◆ Problem description ◆
Pull out each line of the material below that contains the word "Thule", and copy those lines in full. Only count a match if the capital and small letters are the same.

◆ Working data ◆
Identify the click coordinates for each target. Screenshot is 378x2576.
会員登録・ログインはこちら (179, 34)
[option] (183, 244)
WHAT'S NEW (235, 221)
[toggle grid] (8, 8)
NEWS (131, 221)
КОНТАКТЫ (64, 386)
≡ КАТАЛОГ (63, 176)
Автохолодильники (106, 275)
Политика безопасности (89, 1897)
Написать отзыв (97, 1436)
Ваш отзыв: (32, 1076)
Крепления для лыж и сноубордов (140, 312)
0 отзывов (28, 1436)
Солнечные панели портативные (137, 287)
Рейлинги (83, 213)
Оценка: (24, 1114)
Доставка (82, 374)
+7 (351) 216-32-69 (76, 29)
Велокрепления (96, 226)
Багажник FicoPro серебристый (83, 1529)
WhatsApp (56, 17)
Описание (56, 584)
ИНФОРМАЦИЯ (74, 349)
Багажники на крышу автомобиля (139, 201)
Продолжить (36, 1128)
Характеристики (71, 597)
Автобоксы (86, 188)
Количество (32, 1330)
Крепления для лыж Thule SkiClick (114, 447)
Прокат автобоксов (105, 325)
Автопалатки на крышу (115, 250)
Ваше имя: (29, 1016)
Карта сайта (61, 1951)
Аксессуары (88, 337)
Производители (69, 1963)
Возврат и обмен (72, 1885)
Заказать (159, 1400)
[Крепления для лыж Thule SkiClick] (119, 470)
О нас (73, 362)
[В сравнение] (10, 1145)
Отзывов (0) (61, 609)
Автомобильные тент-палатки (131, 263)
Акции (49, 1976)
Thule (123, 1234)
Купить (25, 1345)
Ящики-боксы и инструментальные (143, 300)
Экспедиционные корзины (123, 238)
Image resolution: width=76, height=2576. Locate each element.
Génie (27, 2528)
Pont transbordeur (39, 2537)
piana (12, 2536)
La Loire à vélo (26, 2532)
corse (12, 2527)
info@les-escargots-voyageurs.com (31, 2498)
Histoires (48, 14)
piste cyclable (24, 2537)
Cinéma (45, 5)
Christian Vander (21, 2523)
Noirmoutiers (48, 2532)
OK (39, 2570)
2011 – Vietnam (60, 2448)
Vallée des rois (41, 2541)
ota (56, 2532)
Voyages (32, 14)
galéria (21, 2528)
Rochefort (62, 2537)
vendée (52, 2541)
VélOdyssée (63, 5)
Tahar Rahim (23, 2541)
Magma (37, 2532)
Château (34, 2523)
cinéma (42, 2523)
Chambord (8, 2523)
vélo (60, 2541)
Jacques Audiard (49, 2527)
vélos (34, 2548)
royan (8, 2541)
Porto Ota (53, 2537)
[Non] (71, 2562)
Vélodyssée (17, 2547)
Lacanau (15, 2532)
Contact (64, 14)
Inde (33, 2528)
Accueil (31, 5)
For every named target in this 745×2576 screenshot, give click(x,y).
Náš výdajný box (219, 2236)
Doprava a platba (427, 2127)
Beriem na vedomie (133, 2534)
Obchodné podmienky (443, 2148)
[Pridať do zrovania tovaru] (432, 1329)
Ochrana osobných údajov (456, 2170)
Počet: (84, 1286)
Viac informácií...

◆ Task solution ◆
Крепления для лыж Thule SkiClick (114, 447)
[Крепления для лыж Thule SkiClick] (119, 470)
Thule (123, 1234)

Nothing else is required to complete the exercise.